Du 7 au 9 octobre 2020 se tient la conférence annuelle des utilisateurs de Slack, intitulée Frontiers, durant l’entreprise va annoncer de nouvelles fonctionnalités. Elles gravitent autour de trois points principaux : connecter les personnes grâce à un espace connecté et ouvert, la sécurité, et une simplification de l’ajout d’applications.

La sécurité au coeur de la stratégie de Slack

« Les emails sont la seule technologie vieille de 50 ans que j’utilise encore », plaisante Brad Mattick, le vice-président du marketing des produits. L’entreprise de messagerie n’a jamais caché vouloir remplacer les emails. Pour se faire de la meilleure des manières, sa nouvelle version ambitionne d’en finir avec les spams grâce au Spam phishing. Avec cette fonctionnalité, pour rejoindre un canal, il faut accepter une invitation sur laquelle figure un message et une description. L’utilisateur valide les canaux ou les personnes avec qui il entre en contact et il ne peut donc pas y avoir de spams.

Début 2021, une nouvelle version de Slack Connect permettra d’entrer directement en contact avec quelqu’un d’extérieur à son entreprise ou organisation grâce au “Slack Connect Direct Messages”. La démarche suit la même logique d’invitation que celle qui empêche les spams. En permettant un contact direct et simplifié, l’usage de Slack se rapproche ainsi un peu plus de celui des emails, les messages intempestifs en moins.

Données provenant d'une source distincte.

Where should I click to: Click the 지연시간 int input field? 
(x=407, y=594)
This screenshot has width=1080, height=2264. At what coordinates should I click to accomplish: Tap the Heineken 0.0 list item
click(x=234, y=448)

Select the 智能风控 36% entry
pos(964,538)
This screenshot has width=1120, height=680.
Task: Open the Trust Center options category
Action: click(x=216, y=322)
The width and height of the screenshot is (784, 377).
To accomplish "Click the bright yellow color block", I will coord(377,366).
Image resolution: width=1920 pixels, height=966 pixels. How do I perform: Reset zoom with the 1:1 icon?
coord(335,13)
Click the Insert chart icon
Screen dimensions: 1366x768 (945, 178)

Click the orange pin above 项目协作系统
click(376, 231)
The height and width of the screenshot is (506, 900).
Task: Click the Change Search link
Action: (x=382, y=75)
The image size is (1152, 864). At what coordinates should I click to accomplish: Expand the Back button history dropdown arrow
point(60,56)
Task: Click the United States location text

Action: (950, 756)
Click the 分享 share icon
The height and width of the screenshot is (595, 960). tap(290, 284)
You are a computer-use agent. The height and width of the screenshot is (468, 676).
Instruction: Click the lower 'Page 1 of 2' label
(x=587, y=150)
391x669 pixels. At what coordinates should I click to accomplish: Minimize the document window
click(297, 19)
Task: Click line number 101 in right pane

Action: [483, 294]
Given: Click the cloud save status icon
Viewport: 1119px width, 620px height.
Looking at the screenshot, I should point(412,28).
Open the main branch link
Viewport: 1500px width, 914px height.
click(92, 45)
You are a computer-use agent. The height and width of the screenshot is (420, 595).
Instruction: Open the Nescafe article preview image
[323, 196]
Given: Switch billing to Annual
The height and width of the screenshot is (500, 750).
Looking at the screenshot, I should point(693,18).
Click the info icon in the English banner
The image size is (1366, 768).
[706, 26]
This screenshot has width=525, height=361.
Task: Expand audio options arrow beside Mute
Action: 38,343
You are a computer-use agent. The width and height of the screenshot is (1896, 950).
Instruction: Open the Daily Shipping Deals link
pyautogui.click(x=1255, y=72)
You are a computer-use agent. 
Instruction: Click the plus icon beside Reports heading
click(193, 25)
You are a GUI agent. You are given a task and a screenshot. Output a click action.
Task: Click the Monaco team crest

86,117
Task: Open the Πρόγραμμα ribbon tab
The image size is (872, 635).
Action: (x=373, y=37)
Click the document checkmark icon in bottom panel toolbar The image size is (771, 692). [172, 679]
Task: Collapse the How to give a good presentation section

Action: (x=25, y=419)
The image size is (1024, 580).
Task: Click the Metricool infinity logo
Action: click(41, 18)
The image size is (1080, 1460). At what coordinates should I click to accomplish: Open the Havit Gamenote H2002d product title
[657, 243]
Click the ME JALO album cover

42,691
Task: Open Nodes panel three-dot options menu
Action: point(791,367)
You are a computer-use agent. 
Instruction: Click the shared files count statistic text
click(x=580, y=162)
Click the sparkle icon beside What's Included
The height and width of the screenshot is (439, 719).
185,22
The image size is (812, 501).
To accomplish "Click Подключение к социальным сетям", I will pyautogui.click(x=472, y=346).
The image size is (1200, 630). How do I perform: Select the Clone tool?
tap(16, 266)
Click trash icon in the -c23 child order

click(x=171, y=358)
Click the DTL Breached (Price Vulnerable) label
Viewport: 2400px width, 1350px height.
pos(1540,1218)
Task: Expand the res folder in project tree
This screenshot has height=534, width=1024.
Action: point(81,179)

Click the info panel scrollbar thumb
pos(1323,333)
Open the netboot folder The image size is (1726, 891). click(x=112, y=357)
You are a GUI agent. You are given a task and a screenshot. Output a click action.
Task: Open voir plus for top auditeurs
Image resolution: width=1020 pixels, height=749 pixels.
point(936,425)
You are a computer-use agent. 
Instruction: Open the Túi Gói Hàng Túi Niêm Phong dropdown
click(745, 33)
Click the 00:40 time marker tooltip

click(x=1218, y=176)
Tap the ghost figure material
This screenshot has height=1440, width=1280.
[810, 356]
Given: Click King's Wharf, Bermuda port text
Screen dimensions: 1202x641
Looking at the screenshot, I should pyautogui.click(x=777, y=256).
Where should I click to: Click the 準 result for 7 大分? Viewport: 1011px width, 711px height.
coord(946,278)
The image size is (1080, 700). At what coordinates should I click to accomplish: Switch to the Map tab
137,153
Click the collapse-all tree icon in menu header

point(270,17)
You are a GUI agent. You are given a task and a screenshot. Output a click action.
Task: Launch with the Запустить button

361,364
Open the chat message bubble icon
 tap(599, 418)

Dans ce même objectif de diminution des spams, Slack va mettre en place début 2021 la vérification des organisations. Cela permettra, lors de la réception ou de l’envoi d’une invitation, d’indiquer son entreprise. Une fois qu’une entreprise a été vérifiée, un administrateur pourra pré-approuver les demandes d’accès aux canaux des employés de la première entreprise. Ainsi, les administrateurs n’auront pas à accepter et vérifier chaque personne avant de lui donner l’accès à un canal.

La sécurité est un enjeu majeur pour l’entreprise américaine de messagerie, et c’est ainsi qu’elle a développé le Socket mode. Il permet aux développeurs d’envoyer des événements ou des communications via une URL sécurisée par des sockets qui contourne les pare-feu de l’organisation sans exposer les terminaux publics HTTP. Plus simplement, cela signifie que les développeurs pourront via les API de Slack intégrer ou créer leurs propres applications, qui ne sont donc pas forcément dans le store de Slack. Le Socket mode sortira fin 2020.

Schéma du fonctionnement du socket mode

Schéma : Slack

« Éliminer la complexité »

Le concurrent de Teams se démarque par l’ajout d’applications au sein de sa messagerie, par exemple en connectant un CRM à un canal de discussion. Ce service phare complexifie la sécurisation de la messagerie. Pour éviter d’éventuels dangers apportés par des applications tierces, Slack met en place un audit payant, l’entreprise-ready app certification, pour les applications de son store. La certification garantit des standards de sécurité, de maintenance et d’expérience client. Un programme assurera que les applications remplissent les conditions nécessaires à la sécurité et respectent les différentes légalisations, afin de soutenir et de garantir une expérience optimale à l’utilisateur.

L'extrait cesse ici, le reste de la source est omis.